Four Texas park areas that cover nearly 48,000 acres of forests, canyons and beaches remain closed because park officials don’t have the money to open them.
The Texas Parks & Wildlife Department hasn’t gotten money from the Legislature to develop new parks for a decade, the Houston Chronicle reported. That frustrates parks advocates, who point to tracts of land that the state owns but hasn’t developed for visitors.
Those tracts include Davis Hill State Park, a 1,700-acre plot east of downtown Houston that includes a 261-foot hill, centuries-old trees and a beach along the Trinity River.
State officials envision walking trails, camp facilities and possibly an observation tower from the hill.

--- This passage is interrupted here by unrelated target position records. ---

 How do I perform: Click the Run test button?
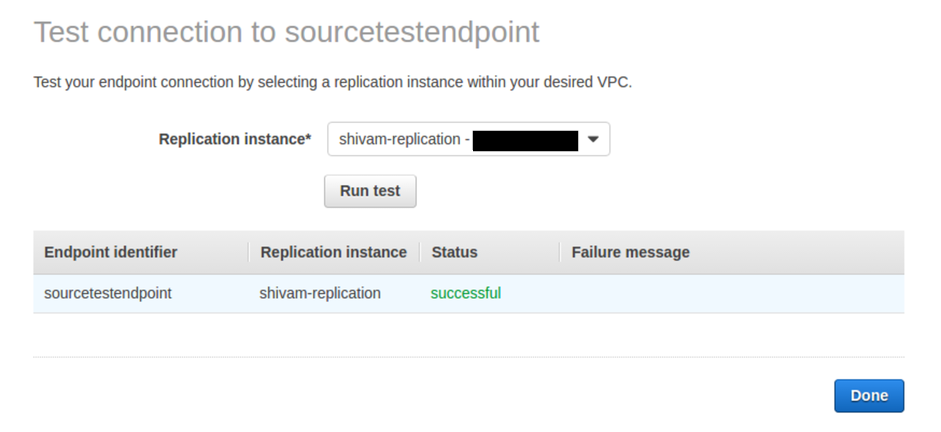370,191
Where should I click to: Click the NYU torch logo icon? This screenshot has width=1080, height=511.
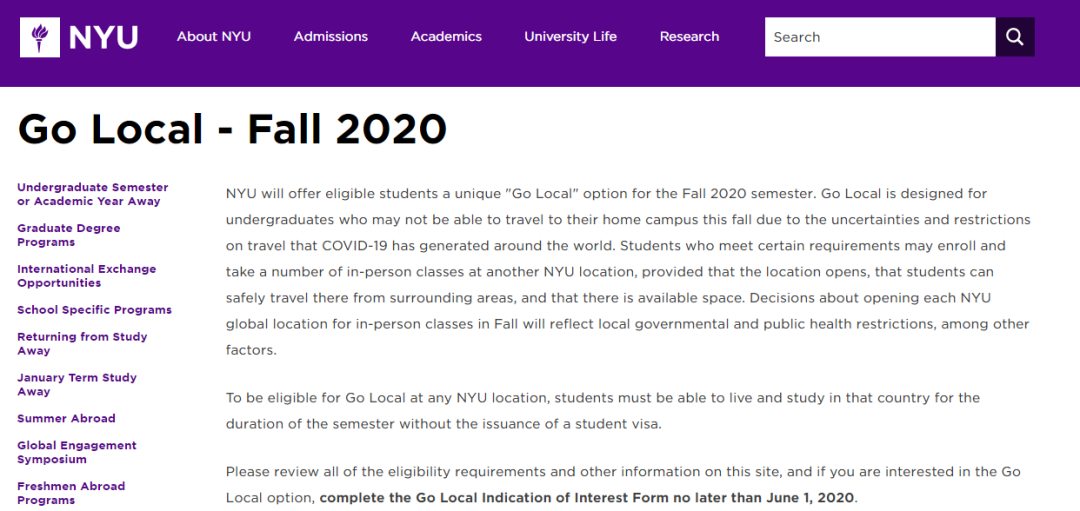[x=40, y=37]
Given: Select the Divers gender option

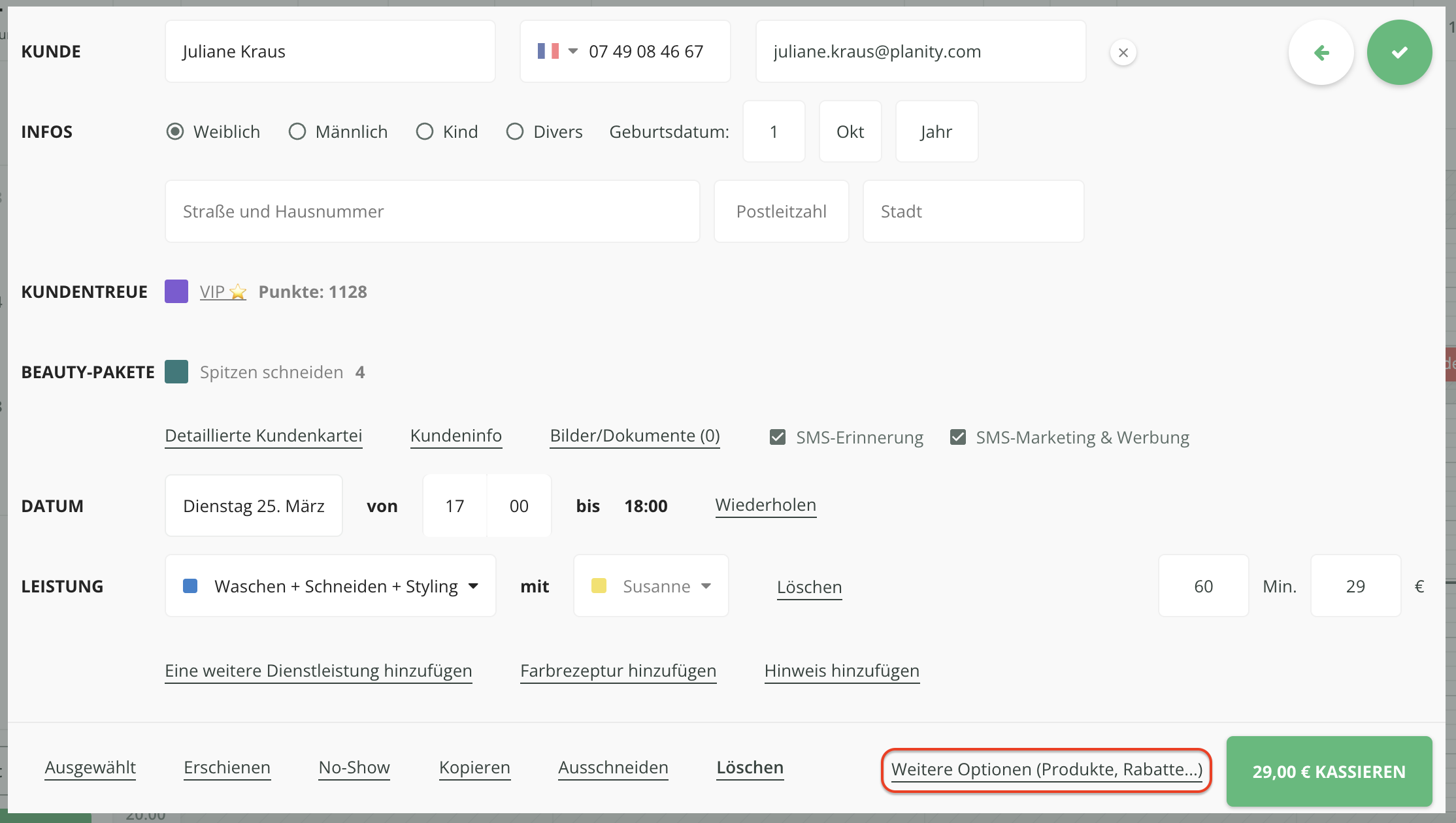Looking at the screenshot, I should click(515, 132).
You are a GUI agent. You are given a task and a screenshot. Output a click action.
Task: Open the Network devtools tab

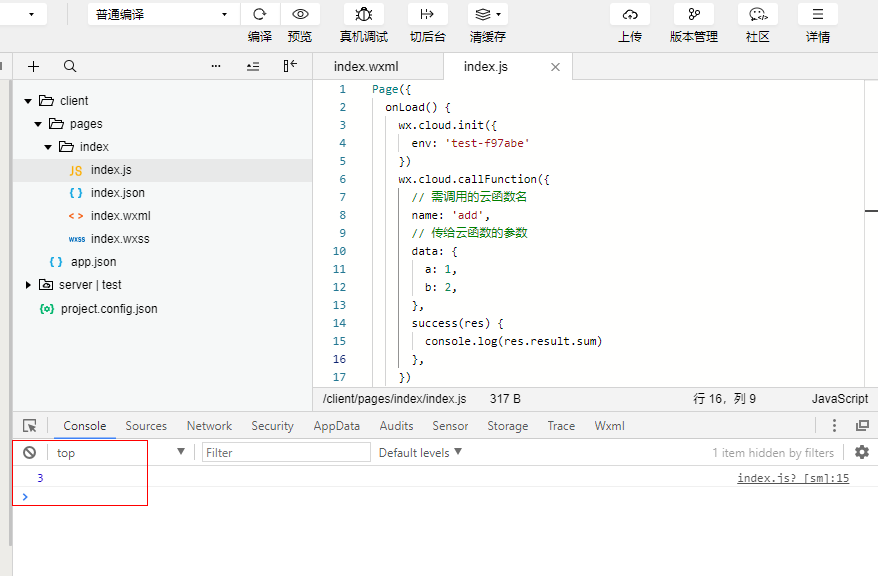(x=209, y=426)
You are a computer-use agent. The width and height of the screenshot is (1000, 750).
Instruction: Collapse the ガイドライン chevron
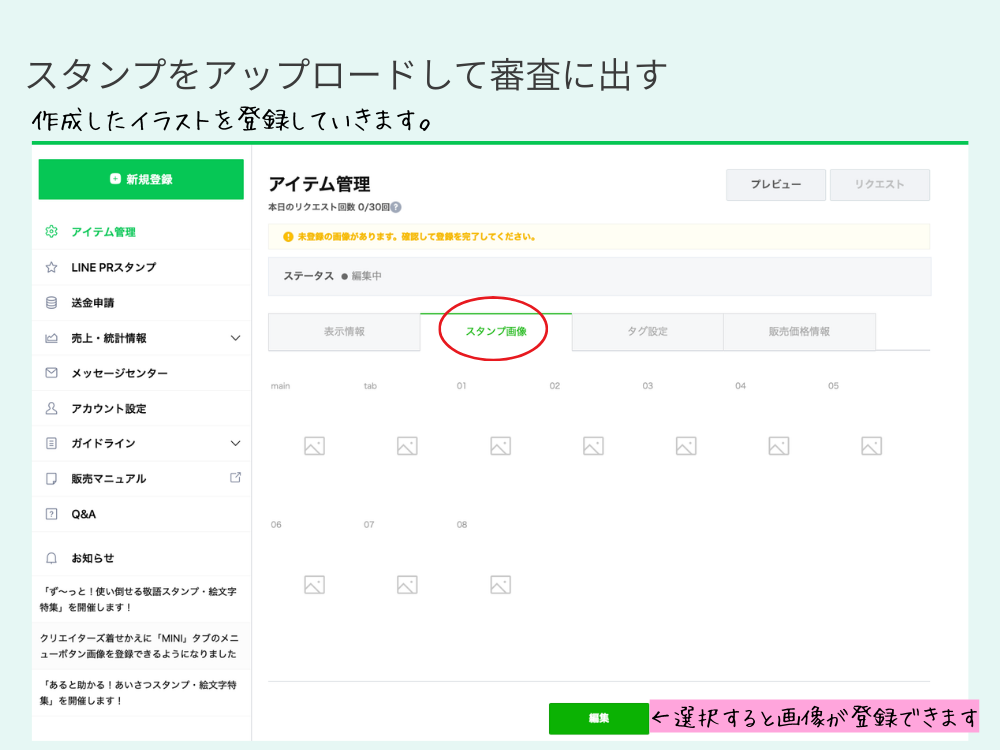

But a master plan and development for the park could cost more than $12 million.
Retired Liberty County Judge Don Taylor said he worked with former Texas Gov. Price Daniel to line up donations and purchases for the park.
“Gov. Daniel wanted the land set aside for the people, because of the uniqueness of the property,” Taylor said. “But today it’s almost hidden from view. People who live in its shadow don’t even know it exists.”
Officials say they also need more money for the Kronkosky State Natural Area northwest of San Antonio, Palo Pinto Mountains State Park outside Fort Worth, and the Chinati Mountain State Natural Area in West Texas.
“We have limited resources that are devoted to projects with the highest priority and eventually we run out and projects continue to sit there,” state parks director Brent Leisure said.
State Rep. Lyle Larson, R-San Antonio, has offered one solution — a bill that could boost parks department funding by prohibiting lawmakers from using sporting goods sales tax revenue for any other purpose. The tax generated $248 million in 2012-13. Less than one-fourth of that amount went to parks.
“It feels remiss for us to be letting potential parkland sit dormant because there’s no funding,” Larson said. “But park administrators have been beaten back from the trough for so long that this year they didn’t even ask.”
Evelyn Merz, the statewide conservation chairwoman for the Sierra Club, said she wanted revenue from specialty license plates and stamps that are related to conservation or wildlife. Those items brought in $1.3 million over the last two years, she said.
“With all this, there should be plenty of money to keep our old parks going while working to open the new ones,” Merz said.